> _Exercise prompt_
Rewrite the data below as a JSON list of strings, with one string for each line and no entries for blank lines.

[begin Data extract]

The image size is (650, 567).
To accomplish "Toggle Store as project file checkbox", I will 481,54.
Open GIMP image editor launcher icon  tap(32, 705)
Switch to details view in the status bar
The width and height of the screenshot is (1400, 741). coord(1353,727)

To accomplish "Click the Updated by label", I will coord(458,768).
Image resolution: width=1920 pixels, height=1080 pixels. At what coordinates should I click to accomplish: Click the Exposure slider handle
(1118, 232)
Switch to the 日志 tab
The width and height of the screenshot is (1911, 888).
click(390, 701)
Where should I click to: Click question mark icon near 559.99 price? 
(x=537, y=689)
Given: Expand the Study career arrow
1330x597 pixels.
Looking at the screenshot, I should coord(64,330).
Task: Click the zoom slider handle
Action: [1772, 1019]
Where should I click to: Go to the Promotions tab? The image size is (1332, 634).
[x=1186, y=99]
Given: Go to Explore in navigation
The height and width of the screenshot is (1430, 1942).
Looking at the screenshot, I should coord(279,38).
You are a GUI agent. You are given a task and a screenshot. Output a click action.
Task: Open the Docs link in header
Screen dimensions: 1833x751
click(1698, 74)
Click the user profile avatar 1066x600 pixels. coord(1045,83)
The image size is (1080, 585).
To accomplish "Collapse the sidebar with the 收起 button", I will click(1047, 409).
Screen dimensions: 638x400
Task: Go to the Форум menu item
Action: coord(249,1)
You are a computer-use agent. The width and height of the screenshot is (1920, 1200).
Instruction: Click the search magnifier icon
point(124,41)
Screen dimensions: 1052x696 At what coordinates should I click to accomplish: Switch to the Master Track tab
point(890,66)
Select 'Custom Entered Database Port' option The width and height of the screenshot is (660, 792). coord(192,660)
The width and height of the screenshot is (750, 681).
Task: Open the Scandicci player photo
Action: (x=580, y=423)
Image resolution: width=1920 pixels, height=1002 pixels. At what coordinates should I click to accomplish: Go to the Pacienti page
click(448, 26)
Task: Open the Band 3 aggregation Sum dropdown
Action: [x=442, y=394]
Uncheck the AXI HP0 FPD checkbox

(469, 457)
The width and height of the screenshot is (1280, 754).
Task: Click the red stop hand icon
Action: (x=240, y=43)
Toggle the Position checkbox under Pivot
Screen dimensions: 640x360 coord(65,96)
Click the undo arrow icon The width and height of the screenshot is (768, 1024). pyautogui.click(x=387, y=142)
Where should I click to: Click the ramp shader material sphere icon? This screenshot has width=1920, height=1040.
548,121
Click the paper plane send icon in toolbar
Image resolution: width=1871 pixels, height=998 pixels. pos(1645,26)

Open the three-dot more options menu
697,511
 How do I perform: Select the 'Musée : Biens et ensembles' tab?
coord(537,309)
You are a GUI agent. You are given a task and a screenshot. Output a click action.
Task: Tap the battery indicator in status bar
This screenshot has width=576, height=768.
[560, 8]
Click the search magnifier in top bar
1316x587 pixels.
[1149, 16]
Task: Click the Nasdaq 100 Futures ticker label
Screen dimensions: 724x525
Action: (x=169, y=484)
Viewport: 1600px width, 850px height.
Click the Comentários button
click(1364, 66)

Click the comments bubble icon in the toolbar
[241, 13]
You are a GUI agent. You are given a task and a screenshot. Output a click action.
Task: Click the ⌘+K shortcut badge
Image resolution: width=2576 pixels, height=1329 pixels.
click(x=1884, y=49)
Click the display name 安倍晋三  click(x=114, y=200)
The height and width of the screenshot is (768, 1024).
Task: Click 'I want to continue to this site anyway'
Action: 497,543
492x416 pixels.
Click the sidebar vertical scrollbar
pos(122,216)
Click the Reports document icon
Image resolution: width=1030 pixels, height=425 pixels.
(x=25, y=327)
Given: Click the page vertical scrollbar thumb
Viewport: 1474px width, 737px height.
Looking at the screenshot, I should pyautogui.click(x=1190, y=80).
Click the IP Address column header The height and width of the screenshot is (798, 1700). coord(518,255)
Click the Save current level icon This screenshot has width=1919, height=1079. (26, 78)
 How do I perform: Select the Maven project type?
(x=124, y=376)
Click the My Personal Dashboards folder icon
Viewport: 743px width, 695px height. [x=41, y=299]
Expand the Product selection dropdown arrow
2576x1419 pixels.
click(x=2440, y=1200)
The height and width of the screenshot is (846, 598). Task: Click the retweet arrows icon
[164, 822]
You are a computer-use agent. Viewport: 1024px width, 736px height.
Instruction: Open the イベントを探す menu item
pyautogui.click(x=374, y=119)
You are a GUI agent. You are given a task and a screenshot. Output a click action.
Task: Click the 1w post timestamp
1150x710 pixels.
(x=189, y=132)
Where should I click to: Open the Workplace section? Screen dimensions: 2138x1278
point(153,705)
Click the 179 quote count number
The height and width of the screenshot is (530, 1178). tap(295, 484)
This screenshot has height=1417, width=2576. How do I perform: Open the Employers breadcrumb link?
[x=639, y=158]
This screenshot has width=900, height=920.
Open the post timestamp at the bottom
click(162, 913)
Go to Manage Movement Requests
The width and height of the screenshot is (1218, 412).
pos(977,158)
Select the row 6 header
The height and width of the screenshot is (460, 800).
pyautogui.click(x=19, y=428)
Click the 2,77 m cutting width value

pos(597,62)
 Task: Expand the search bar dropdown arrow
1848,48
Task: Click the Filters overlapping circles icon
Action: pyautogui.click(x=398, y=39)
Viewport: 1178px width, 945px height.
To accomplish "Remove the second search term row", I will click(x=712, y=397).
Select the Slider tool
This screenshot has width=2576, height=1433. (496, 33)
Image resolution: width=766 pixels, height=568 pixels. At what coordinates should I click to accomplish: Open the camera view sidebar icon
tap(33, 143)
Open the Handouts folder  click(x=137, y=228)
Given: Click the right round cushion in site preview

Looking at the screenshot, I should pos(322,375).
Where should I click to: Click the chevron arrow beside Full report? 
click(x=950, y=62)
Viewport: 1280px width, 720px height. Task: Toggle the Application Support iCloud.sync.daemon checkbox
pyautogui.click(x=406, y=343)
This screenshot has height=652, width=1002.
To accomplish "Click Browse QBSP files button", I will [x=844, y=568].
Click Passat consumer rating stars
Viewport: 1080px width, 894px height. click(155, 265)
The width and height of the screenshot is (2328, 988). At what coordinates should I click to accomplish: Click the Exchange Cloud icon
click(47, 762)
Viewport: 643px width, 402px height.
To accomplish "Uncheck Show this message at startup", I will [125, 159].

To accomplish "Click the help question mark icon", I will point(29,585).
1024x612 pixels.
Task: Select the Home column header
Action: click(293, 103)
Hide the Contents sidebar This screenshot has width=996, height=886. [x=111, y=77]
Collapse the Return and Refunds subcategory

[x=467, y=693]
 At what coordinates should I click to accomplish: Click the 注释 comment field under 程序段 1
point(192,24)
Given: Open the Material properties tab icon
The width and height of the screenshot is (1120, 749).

[end Data extract]

> _The result_
[
  "The image size is (650, 567).",
  "To accomplish \"Toggle Store as project file checkbox\", I will 481,54.",
  "Open GIMP image editor launcher icon  tap(32, 705)",
  "Switch to details view in the status bar",
  "The width and height of the screenshot is (1400, 741). coord(1353,727)",
  "To accomplish \"Click the Updated by label\", I will coord(458,768).",
  "Image resolution: width=1920 pixels, height=1080 pixels. At what coordinates should I click to accomplish: Click the Exposure slider handle",
  "(1118, 232)",
  "Switch to the 日志 tab",
  "The width and height of the screenshot is (1911, 888).",
  "click(390, 701)",
  "Where should I click to: Click question mark icon near 559.99 price? ",
  "(x=537, y=689)",
  "Given: Expand the Study career arrow",
  "1330x597 pixels.",
  "Looking at the screenshot, I should coord(64,330).",
  "Task: Click the zoom slider handle",
  "Action: [1772, 1019]",
  "Where should I click to: Go to the Promotions tab? The image size is (1332, 634).",
  "[x=1186, y=99]",
  "Given: Go to Explore in navigation",
  "The height and width of the screenshot is (1430, 1942).",
  "Looking at the screenshot, I should coord(279,38).",
  "You are a GUI agent. You are given a task and a screenshot. Output a click action.",
  "Task: Open the Docs link in header",
  "Screen dimensions: 1833x751",
  "click(1698, 74)",
  "Click the user profile avatar 1066x600 pixels. coord(1045,83)",
  "The image size is (1080, 585).",
  "To accomplish \"Collapse the sidebar with the 收起 button\", I will click(1047, 409).",
  "Screen dimensions: 638x400",
  "Task: Go to the Форум menu item",
  "Action: coord(249,1)",
  "You are a computer-use agent. The width and height of the screenshot is (1920, 1200).",
  "Instruction: Click the search magnifier icon",
  "point(124,41)",
  "Screen dimensions: 1052x696 At what coordinates should I click to accomplish: Switch to the Master Track tab",
  "point(890,66)",
  "Select 'Custom Entered Database Port' option The width and height of the screenshot is (660, 792). coord(192,660)",
  "The width and height of the screenshot is (750, 681).",
  "Task: Open the Scandicci player photo",
  "Action: (x=580, y=423)",
  "Image resolution: width=1920 pixels, height=1002 pixels. At what coordinates should I click to accomplish: Go to the Pacienti page",
  "click(448, 26)",
  "Task: Open the Band 3 aggregation Sum dropdown",
  "Action: [x=442, y=394]",
  "Uncheck the AXI HP0 FPD checkbox",
  "(469, 457)",
  "The width and height of the screenshot is (1280, 754).",
  "Task: Click the red stop hand icon",
  "Action: (x=240, y=43)",
  "Toggle the Position checkbox under Pivot",
  "Screen dimensions: 640x360 coord(65,96)",
  "Click the undo arrow icon The width and height of the screenshot is (768, 1024). pyautogui.click(x=387, y=142)",
  "Where should I click to: Click the ramp shader material sphere icon? This screenshot has width=1920, height=1040.",
  "548,121",
  "Click the paper plane send icon in toolbar",
  "Image resolution: width=1871 pixels, height=998 pixels. pos(1645,26)",
  "Open the three-dot more options menu",
  "697,511",
  " How do I perform: Select the 'Musée : Biens et ensembles' tab?",
  "coord(537,309)",
  "You are a GUI agent. You are given a task and a screenshot. Output a click action.",
  "Task: Tap the battery indicator in status bar",
  "This screenshot has width=576, height=768.",
  "[560, 8]",
  "Click the search magnifier in top bar",
  "1316x587 pixels.",
  "[1149, 16]",
  "Task: Click the Nasdaq 100 Futures ticker label",
  "Screen dimensions: 724x525",
  "Action: (x=169, y=484)",
  "Viewport: 1600px width, 850px height.",
  "Click the Comentários button",
  "click(1364, 66)",
  "Click the comments bubble icon in the toolbar",
  "[241, 13]",
  "You are a GUI agent. You are given a task and a screenshot. Output a click action.",
  "Task: Click the ⌘+K shortcut badge",
  "Image resolution: width=2576 pixels, height=1329 pixels.",
  "click(x=1884, y=49)",
  "Click the display name 安倍晋三  click(x=114, y=200)",
  "The height and width of the screenshot is (768, 1024).",
  "Task: Click 'I want to continue to this site anyway'",
  "Action: 497,543",
  "492x416 pixels.",
  "Click the sidebar vertical scrollbar",
  "pos(122,216)",
  "Click the Reports document icon",
  "Image resolution: width=1030 pixels, height=425 pixels.",
  "(x=25, y=327)",
  "Given: Click the page vertical scrollbar thumb",
  "Viewport: 1474px width, 737px height.",
  "Looking at the screenshot, I should pyautogui.click(x=1190, y=80).",
  "Click the IP Address column header The height and width of the screenshot is (798, 1700). coord(518,255)",
  "Click the Save current level icon This screenshot has width=1919, height=1079. (26, 78)",
  " How do I perform: Select the Maven project type?",
  "(x=124, y=376)",
  "Click the My Personal Dashboards folder icon",
  "Viewport: 743px width, 695px height. [x=41, y=299]",
  "Expand the Product selection dropdown arrow",
  "2576x1419 pixels.",
  "click(x=2440, y=1200)",
  "The height and width of the screenshot is (846, 598). Task: Click the retweet arrows icon",
  "[164, 822]",
  "You are a computer-use agent. Viewport: 1024px width, 736px height.",
  "Instruction: Open the イベントを探す menu item",
  "pyautogui.click(x=374, y=119)",
  "You are a GUI agent. You are given a task and a screenshot. Output a click action.",
  "Task: Click the 1w post timestamp",
  "1150x710 pixels.",
  "(x=189, y=132)",
  "Where should I click to: Open the Workplace section? Screen dimensions: 2138x1278",
  "point(153,705)",
  "Click the 179 quote count number",
  "The height and width of the screenshot is (530, 1178). tap(295, 484)",
  "This screenshot has height=1417, width=2576. How do I perform: Open the Employers breadcrumb link?",
  "[x=639, y=158]",
  "This screenshot has width=900, height=920.",
  "Open the post timestamp at the bottom",
  "click(162, 913)",
  "Go to Manage Movement Requests",
  "The width and height of the screenshot is (1218, 412).",
  "pos(977,158)",
  "Select the row 6 header",
  "The height and width of the screenshot is (460, 800).",
  "pyautogui.click(x=19, y=428)",
  "Click the 2,77 m cutting width value",
  "pos(597,62)",
  " Task: Expand the search bar dropdown arrow",
  "1848,48",
  "Task: Click the Filters overlapping circles icon",
  "Action: pyautogui.click(x=398, y=39)",
  "Viewport: 1178px width, 945px height.",
  "To accomplish \"Remove the second search term row\", I will click(x=712, y=397).",
  "Select the Slider tool",
  "This screenshot has width=2576, height=1433. (496, 33)",
  "Image resolution: width=766 pixels, height=568 pixels. At what coordinates should I click to accomplish: Open the camera view sidebar icon",
  "tap(33, 143)",
  "Open the Handouts folder  click(x=137, y=228)",
  "Given: Click the right round cushion in site preview",
  "Looking at the screenshot, I should pos(322,375).",
  "Where should I click to: Click the chevron arrow beside Full report? ",
  "click(x=950, y=62)",
  "Viewport: 1280px width, 720px height. Task: Toggle the Application Support iCloud.sync.daemon checkbox",
  "pyautogui.click(x=406, y=343)",
  "This screenshot has height=652, width=1002.",
  "To accomplish \"Click Browse QBSP files button\", I will [x=844, y=568].",
  "Click Passat consumer rating stars",
  "Viewport: 1080px width, 894px height. click(155, 265)",
  "The width and height of the screenshot is (2328, 988). At what coordinates should I click to accomplish: Click the Exchange Cloud icon",
  "click(47, 762)",
  "Viewport: 643px width, 402px height.",
  "To accomplish \"Uncheck Show this message at startup\", I will [125, 159].",
  "To accomplish \"Click the help question mark icon\", I will point(29,585).",
  "1024x612 pixels.",
  "Task: Select the Home column header",
  "Action: click(293, 103)",
  "Hide the Contents sidebar This screenshot has width=996, height=886. [x=111, y=77]",
  "Collapse the Return and Refunds subcategory",
  "[x=467, y=693]",
  " At what coordinates should I click to accomplish: Click the 注释 comment field under 程序段 1",
  "point(192,24)",
  "Given: Open the Material properties tab icon",
  "The width and height of the screenshot is (1120, 749)."
]